WHAT THE TASK REQUIRES:
Exclude the pictures, then copy word for word the lines running from the beginning of the records through the line with "Image resolution: width=1080".

PROVIDED INFORMATION:
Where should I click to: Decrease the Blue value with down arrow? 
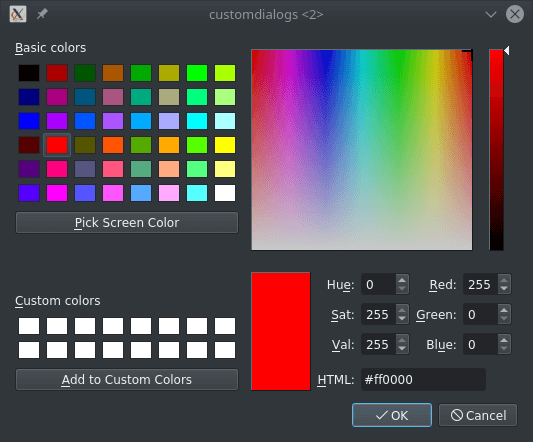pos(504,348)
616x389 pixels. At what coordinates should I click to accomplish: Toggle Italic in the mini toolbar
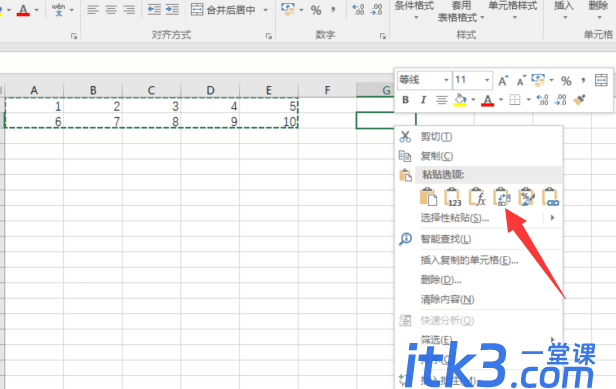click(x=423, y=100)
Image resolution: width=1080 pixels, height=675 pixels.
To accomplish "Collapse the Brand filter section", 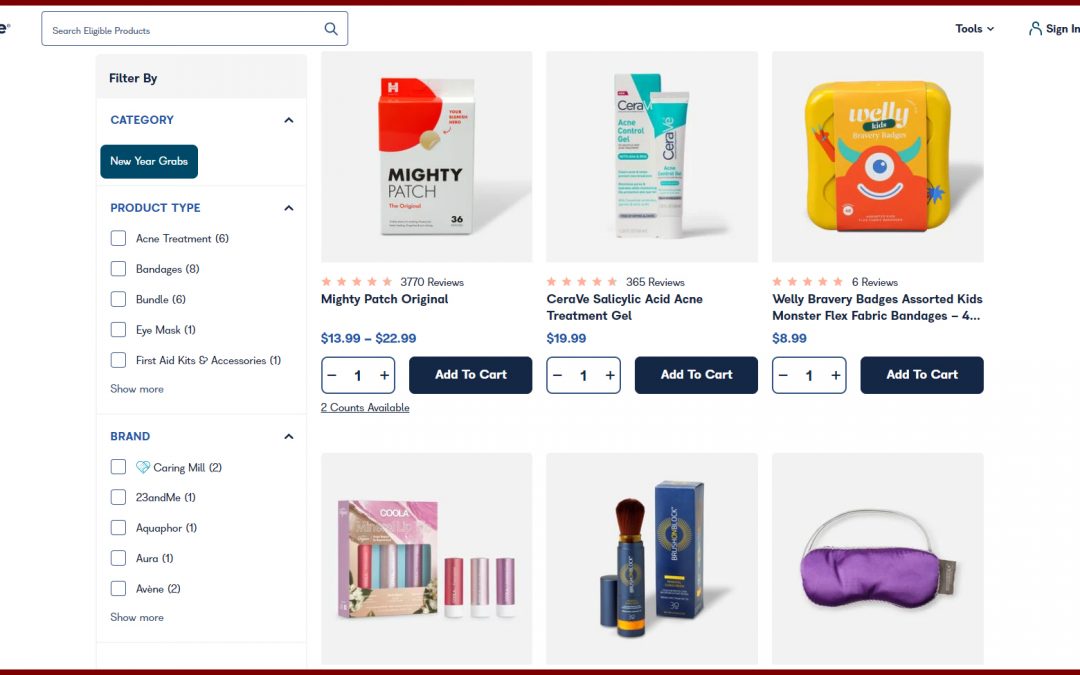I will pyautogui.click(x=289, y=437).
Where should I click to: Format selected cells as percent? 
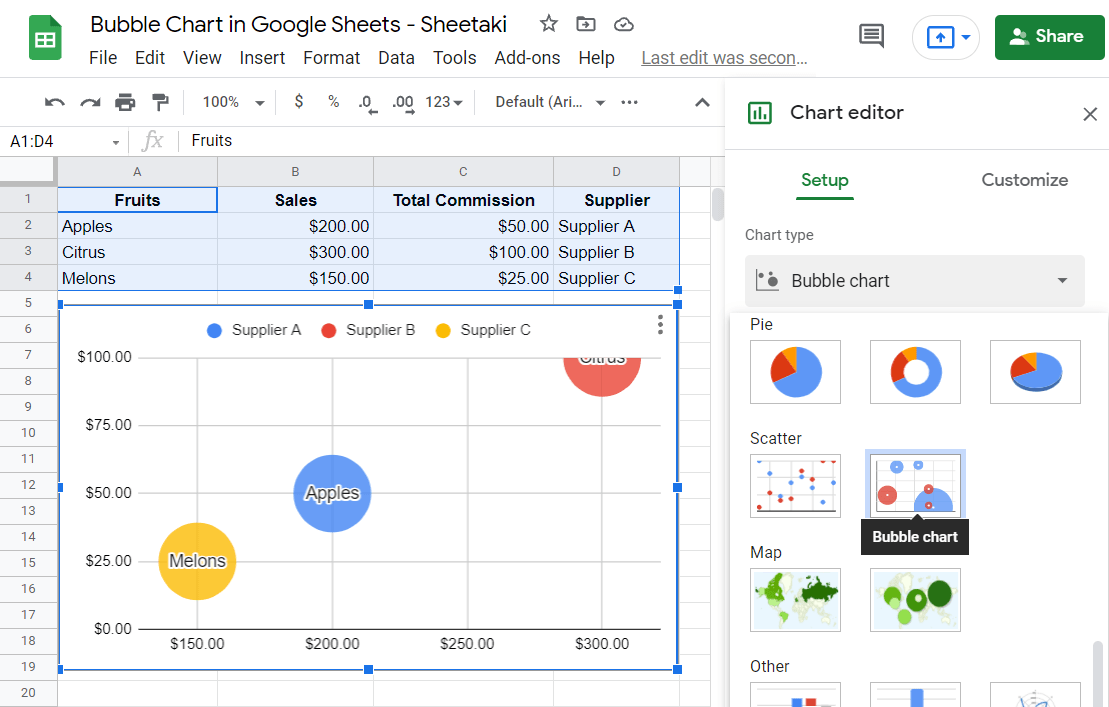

RESPONSE BELOW:
Where should I click to: Decrease the Blue value with down arrow? 
pos(504,348)
616x389 pixels. At what coordinates should I click to accomplish: Toggle Italic in the mini toolbar
click(x=423, y=100)
Image resolution: width=1080 pixels, height=675 pixels.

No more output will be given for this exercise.